Pas tout à fait. Ce qui est beaucoup plus complexe, c’est qu’on a l’impression de vivre dans une forme de normalité et de tranquillité. Je vivais dans une famille d’intellectuels, de privilégiés. Mon père était un fervent militant démocrate dans une société presque normale. Et un jour, on se réveille et on est frappé par la violence. Alors forcément on se demande: « Qu’est-ce qui nous a échappé? Pourquoi n’a-t-on pas anticipé cette violence? » Le réveil a été brutal… Il y a eu des attentats ciblés. D’abord vers les agents de sécurité, puis vers les élites, donc les intellectuels que l’on liquidait parce qu’on voulait liquider la pensée. L’islam politique s’impose dans une société qui devient un désert culturel et intellectuel; il fait table rase de la pensée. Toutes les élites démocrates étaient gênantes et mes parents en faisaient partie.

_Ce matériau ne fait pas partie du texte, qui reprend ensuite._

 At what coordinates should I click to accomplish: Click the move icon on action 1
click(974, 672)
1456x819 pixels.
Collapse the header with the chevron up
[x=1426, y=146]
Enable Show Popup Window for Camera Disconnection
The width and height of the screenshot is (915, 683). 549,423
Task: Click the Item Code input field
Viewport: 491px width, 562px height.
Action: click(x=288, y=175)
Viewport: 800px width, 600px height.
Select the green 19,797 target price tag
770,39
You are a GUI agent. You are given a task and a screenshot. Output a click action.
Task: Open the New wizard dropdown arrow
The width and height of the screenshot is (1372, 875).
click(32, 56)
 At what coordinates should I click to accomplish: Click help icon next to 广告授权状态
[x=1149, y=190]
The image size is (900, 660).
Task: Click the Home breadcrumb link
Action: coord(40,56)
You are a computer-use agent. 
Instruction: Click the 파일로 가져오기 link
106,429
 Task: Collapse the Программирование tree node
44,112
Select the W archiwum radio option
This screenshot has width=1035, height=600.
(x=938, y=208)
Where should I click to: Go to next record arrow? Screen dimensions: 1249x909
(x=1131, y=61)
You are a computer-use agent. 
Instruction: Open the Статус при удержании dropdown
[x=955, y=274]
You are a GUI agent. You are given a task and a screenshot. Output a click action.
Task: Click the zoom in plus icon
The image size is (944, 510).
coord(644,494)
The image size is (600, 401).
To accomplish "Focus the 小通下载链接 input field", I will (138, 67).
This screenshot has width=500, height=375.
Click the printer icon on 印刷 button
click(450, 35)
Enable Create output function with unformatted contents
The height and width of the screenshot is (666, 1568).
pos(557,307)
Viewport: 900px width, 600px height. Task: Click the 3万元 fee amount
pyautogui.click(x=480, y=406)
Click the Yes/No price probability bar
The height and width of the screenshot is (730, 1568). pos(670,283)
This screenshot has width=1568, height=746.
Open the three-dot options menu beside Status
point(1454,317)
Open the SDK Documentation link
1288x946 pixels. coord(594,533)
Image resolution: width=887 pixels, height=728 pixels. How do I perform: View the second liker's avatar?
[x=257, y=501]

Pour vous, les démocraties ont fait trop de compromis avec les religions?

Nous nous sommes installés en France en 1994 avec mes parents à Saint-Denis. Et on voyait déjà que l’intégrisme travaillait le corps social au sein des quartiers de la banlieue nord où je travaillais. Il y avait déjà des jeunes auxquels on avait inculqué la détestation des femmes et la haine des juifs. Je voyais là les germes, ceux-là mêmes qui ont fait que l’Algérie avait basculé quelques années auparavant. Évidemment je n’étais pas la seule à les voir, nous étions nombreux, politiciens, professeurs, journalistes, à attirer l’attention des pouvoirs publics. Mais on a totalement sous-estimé nos observations, on les a banalisées, minimisées. La seule chose qu’on nous répondait à l’époque, c’était: « Oh là là, mais vous ne vous rendez pas compte! La France n’est pas l’Algérie, la France ne basculera jamais dans la violence! Vous êtes des traumatisés, il vous faudra quelques années pour guérir vos bobos. » Certes il a fallu de nombreuses années pour guérir ces plaies, mais aujourd’hui la société française, et les sociétés européennes de façon générale, porte aussi cette blessure.

La question à laquelle j’aurais souhaité répondre, c’est: aurait-on pu éviter cette montée du terrorisme si on avait pris au sérieux la parole des démocrates algériens? Nous avions été témoins de cette montée fulgurante, de la même façon que les Iraniens en 1979 ont été piégés par la révolution islamiste de Khomeiny, pratiquement dans l’indifférence générale du monde. Ce sont des expériences qui ne sont pas uniques, ce sont des expériences universelles. Malheureusement, on ne leur a pas donné l’attention qu’elles méritaient.

Nous n’avons pas encore de textes juridiques pour clarifier la position du Québec vis-à-vis du religieux.

Quel regard portez-vous sur la laïcité au Québec, où vous vivez depuis 20 ans?

Le Canada n’est pas un État laïque. Nous n’avons pas encore de textes juridiques pour clarifier la position du Québec vis-à-vis du religieux. Nous vivons dans l’ambiguïté, comme la plupart des démocraties occidentales. On aime l’ambiguïté par rapport aux religions, comme si choisir était devenu très compliqué, comme s’il fallait être courageux et qu’on manquait de courage, comme si se prononcer était devenu presque impossible pour ces démocraties occidentales. Lorsque je me suis installée au Québec en 1997, l’islamisme était très marginal. Mais aujourd’hui, il se porte merveilleusement bien, parce qu’il a pu obtenir un terreau favorable qui est celui de la complaisance des élites académiques, des élites médiatiques et du clientélisme des élites politiques.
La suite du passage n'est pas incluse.